After seeing many post on the issue of speed, I have to wonder to myself is faster better? Somehow I can't picture two art historians debating on weather John Doe was better then Rembrandt because he produced 3 pictures a day. I make images that say something to me and hopefully say something to the person veiwing it. The number of pictures done per day per week or per year has nothing to do with art in my opinion. I was wondering how other people feel about this? I can understand that in a proffesional atmosphere you are willing to sacrifice some quality for speed there is a deadline to meet. I can also understand all things being equal faster is better. But how do other people view it? When an image is done do you say "I am glad this only took me 10 mins to do" or do you say "this is me, this is what I want to say"? In the end will it be the program that produces a picture with one single click going to be the winner? At what point will it stop being the artist and start being the program? Perhaps we give our programs too much credit now, they are just tools. I hope. Just my views would love to hear what others have to say. Griggs


Allen9 ( ) posted Wed, 18 July 2001 at 5:09 PM

It's a tradeoff sometimes. Sometimes it's not, but it's often a matter of time vs. results. If you are doing a picture that takes 24+ hours to render (like my "Sanctuary") image, and you are an ordinary home user with 1 computer, that means you just can't do anything else for that whole time. That can be a major bummer. I am always interested first and foremost in getting an image out of my brain and into a viewable form. Once I've done all the work, which may take days or weeks of labor, I want a good final product. Sometimes that just means I have to wait (and wait, and wait, and wait) for the rendering to be done. If I could get faster rendering, I could be on to the next one(s) of the gazillions of projects seething in this quagmire I call my mind. I always have at least 5 or 6 images "cooking" at any given time, and when I have to wait for a long render (which I will certainly do when necessary) the other projects tend to start knocking up against my mental walls, wanting "out."

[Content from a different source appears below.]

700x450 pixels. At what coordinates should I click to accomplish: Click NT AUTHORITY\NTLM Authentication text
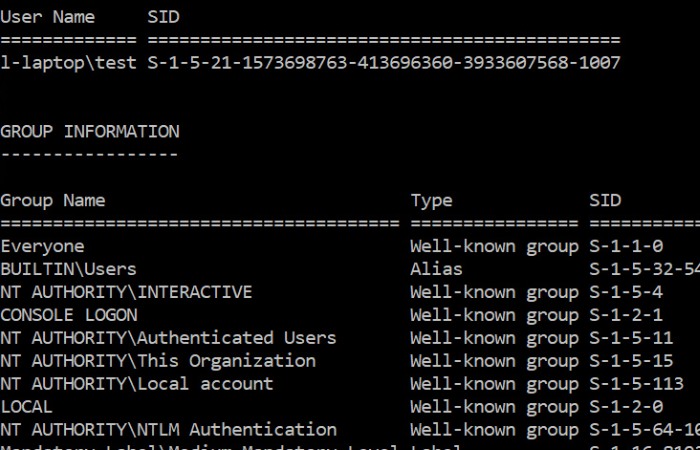[x=168, y=430]
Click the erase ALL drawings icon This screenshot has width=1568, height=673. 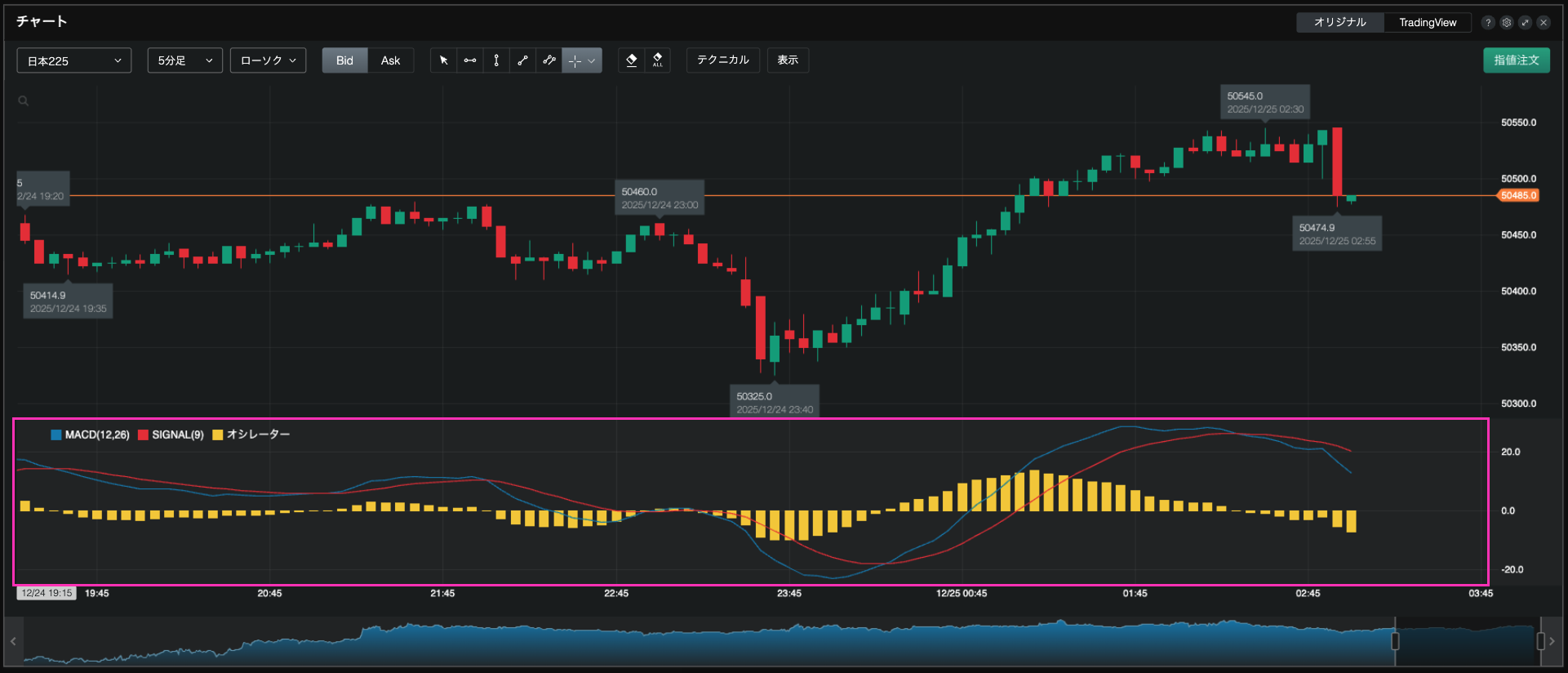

DigitalDream#3 ( ) posted Wed, 18 July 2001 at 5:28 PM

Also, sometimes it matters as far as production on the job. If person A can produce something faster than person B and the supervisor does'nt care (which unfortunately, sometimes they don't), then time is of the essence.


Spit ( ) posted Wed, 18 July 2001 at 9:10 PM

I would imagine in a production environment, you have a network. So network rendering to the rescue. I have a slow machine so everything is slow for me, but I manage to do my Bryce renders mostly in under an hour. I even did an 800x600 indoor scene with soft shadows that only took 4 hours. If you are in a situation where time really really counts you use tricks. If it's your own artwork then speed is only a convenience not a necessity. Spit


rezman ( ) posted Wed, 18 July 2001 at 10:06 PM

Well...yeah, unless it's a hobby. The Bryce renderer is drop dead gorgeous. And, too slow for any production work. I'm putting together a video that needed about nine minutes of animation total. Bryce was my first choice. 640x480, 30 fps, anti-aliased. NOT GONNA HAPPEN. Also, as the complexity rises the workflow bogs down. As it does with any of the consumer 3d apps. But, Bryce sure is fun!


Allen9 ( ) posted Fri, 20 July 2001 at 12:32 PM

If you are doing production work, then you are probably working for a firm that can actually afford a high-end program to do it on. For us mere ordinary working mortals who will never be able to afford to get anywhere near a copy of Maya or even Lightwave, Bryce is still heaven. Slow heaven, but heaven.